Exercise task:
Please put the lines of the material below into a JSON list of strings, one string per line with blank lines left out, starting at the line with "714x482 pixels. At" and ending with the line with "click(148, 27)", both included.

* * *

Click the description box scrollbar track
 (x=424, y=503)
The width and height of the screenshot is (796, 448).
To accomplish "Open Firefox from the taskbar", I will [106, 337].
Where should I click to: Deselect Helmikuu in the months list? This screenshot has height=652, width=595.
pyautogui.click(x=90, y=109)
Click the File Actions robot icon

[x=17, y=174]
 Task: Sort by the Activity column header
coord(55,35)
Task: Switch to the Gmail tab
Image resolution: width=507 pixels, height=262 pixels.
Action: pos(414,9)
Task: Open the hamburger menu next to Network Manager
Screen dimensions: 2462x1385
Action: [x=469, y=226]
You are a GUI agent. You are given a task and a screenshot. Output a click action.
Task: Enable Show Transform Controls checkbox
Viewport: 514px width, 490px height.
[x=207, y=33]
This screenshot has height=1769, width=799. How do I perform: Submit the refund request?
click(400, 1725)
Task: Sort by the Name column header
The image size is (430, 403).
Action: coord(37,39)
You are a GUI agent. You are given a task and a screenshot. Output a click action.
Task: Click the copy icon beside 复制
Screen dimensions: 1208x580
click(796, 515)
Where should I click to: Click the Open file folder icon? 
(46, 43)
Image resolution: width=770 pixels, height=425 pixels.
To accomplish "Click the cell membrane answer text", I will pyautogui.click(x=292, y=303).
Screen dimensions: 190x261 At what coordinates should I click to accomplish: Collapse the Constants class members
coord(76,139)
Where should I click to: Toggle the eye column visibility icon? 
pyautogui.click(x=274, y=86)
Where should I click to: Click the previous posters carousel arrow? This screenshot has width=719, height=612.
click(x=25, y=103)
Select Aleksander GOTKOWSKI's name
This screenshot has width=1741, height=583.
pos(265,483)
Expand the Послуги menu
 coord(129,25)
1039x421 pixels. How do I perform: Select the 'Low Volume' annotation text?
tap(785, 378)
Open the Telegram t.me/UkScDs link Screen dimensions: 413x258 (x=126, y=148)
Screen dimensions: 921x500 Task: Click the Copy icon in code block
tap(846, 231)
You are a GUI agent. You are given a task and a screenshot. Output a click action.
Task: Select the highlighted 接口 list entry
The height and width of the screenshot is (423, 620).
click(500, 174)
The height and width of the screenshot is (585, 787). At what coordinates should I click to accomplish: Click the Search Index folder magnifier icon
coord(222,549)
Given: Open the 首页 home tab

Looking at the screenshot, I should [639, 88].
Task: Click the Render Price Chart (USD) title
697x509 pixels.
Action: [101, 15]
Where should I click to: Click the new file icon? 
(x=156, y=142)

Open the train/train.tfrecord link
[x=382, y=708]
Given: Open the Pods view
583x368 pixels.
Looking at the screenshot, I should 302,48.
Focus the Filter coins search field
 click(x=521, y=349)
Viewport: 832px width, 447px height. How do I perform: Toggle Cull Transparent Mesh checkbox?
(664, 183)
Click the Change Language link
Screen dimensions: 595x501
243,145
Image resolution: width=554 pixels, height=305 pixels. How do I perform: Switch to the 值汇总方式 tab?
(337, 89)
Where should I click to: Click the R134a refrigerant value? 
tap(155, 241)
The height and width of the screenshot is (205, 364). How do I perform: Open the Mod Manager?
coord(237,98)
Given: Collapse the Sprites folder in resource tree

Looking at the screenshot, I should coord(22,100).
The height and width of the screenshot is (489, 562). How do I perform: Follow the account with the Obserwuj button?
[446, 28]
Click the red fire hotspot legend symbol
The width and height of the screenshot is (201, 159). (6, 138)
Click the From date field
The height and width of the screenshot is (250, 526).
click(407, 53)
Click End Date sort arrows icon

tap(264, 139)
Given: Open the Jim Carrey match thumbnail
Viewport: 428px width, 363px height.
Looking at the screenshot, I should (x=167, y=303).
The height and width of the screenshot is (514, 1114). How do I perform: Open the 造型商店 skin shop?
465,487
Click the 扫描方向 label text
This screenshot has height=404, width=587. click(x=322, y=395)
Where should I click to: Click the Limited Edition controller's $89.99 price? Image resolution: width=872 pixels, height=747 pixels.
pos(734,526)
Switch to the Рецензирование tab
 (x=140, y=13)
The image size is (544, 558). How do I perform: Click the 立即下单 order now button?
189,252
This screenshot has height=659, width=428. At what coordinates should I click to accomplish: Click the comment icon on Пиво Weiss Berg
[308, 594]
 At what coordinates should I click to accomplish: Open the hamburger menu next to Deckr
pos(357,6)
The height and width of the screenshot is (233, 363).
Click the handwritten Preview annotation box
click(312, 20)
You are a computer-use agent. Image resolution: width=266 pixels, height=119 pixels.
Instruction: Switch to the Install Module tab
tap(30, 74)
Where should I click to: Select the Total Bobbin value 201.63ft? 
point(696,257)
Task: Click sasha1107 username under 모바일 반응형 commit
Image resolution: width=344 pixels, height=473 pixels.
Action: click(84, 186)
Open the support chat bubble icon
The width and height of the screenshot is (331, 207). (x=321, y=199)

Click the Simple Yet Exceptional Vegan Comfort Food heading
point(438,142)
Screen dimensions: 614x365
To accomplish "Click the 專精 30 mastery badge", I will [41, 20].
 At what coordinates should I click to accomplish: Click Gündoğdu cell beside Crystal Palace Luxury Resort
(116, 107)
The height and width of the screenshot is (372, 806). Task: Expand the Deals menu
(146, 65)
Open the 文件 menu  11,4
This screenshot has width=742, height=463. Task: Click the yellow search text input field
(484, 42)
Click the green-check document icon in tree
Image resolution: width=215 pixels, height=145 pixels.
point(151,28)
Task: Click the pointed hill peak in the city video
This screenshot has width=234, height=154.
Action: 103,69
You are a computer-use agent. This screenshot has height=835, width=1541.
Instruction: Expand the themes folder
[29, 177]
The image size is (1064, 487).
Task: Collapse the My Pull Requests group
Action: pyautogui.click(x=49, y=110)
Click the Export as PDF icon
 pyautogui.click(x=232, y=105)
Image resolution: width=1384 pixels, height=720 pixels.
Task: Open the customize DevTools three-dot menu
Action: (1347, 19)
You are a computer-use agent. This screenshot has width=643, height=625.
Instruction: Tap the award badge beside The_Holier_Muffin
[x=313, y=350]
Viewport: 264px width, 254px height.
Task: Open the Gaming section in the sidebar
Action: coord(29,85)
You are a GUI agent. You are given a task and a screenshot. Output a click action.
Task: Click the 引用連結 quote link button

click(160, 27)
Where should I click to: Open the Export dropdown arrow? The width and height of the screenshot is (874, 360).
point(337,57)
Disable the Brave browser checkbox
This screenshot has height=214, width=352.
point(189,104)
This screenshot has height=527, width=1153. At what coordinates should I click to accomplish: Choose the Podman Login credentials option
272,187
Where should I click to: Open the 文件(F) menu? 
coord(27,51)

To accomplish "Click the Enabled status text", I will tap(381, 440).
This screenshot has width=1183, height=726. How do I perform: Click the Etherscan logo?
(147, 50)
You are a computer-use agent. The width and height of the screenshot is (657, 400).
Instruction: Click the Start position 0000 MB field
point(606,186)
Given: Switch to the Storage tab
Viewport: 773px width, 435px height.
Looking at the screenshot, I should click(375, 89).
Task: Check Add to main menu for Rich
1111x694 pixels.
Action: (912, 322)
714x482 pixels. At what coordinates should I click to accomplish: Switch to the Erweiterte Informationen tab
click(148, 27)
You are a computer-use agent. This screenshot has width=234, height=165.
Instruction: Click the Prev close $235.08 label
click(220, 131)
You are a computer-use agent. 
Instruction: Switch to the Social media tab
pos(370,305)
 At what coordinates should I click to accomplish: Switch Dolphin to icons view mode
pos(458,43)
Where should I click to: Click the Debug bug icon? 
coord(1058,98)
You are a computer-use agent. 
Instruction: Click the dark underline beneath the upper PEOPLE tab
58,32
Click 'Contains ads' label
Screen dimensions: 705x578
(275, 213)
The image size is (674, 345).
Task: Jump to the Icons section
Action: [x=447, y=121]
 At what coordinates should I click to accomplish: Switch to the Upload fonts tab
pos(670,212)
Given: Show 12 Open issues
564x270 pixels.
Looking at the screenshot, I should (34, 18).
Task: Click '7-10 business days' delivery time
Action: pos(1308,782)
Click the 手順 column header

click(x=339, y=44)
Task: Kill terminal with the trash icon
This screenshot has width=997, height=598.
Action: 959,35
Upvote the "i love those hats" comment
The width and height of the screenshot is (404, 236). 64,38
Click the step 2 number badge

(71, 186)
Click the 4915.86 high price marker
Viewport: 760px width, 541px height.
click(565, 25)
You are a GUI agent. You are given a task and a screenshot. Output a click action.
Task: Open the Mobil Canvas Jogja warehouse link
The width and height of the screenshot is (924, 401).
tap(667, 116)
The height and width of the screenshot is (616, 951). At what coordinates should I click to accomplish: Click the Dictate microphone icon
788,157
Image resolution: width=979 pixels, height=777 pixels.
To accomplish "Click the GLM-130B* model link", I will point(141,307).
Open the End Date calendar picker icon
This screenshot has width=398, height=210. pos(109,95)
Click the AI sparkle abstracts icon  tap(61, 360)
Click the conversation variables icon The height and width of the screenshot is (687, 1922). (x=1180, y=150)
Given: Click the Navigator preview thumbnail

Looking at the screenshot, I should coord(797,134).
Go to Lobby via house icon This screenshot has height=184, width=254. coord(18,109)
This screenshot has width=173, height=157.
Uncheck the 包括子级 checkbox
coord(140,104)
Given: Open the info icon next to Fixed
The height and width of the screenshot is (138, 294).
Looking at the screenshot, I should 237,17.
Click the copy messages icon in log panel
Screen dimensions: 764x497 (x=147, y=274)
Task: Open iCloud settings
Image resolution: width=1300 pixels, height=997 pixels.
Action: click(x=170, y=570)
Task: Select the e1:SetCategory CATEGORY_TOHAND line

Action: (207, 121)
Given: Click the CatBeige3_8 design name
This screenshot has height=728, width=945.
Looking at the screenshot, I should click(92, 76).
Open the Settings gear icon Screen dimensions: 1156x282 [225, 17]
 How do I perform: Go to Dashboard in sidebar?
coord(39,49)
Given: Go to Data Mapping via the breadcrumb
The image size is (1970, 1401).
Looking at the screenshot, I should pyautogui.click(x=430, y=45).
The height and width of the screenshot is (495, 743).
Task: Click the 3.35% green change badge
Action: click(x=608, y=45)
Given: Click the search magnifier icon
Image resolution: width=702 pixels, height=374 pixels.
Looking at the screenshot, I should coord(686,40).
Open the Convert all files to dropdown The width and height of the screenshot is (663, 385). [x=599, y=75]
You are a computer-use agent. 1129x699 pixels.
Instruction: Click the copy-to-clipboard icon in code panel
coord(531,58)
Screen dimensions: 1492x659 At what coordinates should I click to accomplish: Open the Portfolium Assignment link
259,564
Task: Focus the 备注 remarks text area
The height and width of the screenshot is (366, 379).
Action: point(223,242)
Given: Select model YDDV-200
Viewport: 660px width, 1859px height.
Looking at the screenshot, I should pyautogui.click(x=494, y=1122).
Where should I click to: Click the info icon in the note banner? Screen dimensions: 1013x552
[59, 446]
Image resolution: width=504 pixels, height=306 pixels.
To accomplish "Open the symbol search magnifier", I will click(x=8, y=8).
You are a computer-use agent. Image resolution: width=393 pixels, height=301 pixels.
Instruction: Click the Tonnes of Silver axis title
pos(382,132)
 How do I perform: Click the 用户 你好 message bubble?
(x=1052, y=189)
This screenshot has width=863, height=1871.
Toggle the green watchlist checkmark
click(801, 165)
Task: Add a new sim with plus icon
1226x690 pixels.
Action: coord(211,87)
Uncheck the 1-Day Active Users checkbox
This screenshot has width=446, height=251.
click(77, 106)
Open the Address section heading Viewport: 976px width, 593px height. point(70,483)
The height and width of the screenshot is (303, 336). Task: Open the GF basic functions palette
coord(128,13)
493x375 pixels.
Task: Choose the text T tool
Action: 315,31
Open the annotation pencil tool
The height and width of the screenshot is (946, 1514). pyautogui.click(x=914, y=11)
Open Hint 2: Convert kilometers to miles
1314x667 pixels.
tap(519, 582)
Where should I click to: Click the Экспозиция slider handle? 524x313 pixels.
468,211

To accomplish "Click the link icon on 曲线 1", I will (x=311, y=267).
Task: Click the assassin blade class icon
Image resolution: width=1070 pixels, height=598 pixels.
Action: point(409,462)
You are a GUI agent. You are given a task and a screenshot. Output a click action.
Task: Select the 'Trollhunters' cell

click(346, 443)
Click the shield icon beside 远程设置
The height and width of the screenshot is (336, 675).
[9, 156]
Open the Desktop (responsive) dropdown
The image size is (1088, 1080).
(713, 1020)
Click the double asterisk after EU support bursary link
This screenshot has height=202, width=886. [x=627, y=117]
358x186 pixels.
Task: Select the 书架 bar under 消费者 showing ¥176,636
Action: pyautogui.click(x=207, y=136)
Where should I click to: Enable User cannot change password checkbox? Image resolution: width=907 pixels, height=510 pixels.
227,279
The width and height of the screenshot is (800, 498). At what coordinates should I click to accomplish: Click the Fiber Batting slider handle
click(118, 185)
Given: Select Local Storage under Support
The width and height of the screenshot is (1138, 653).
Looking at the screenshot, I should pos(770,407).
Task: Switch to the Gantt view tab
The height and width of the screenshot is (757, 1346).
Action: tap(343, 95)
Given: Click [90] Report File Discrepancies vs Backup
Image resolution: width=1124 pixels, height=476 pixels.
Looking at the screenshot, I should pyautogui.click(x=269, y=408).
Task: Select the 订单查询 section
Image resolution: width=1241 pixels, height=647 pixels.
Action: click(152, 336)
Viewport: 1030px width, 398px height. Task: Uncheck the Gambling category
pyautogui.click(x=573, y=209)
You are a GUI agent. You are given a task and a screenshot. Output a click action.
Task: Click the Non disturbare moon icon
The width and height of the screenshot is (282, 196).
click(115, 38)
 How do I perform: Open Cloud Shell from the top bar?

* * *

Full answer:
[
  "714x482 pixels. At what coordinates should I click to accomplish: Switch to the Erweiterte Informationen tab",
  "click(148, 27)"
]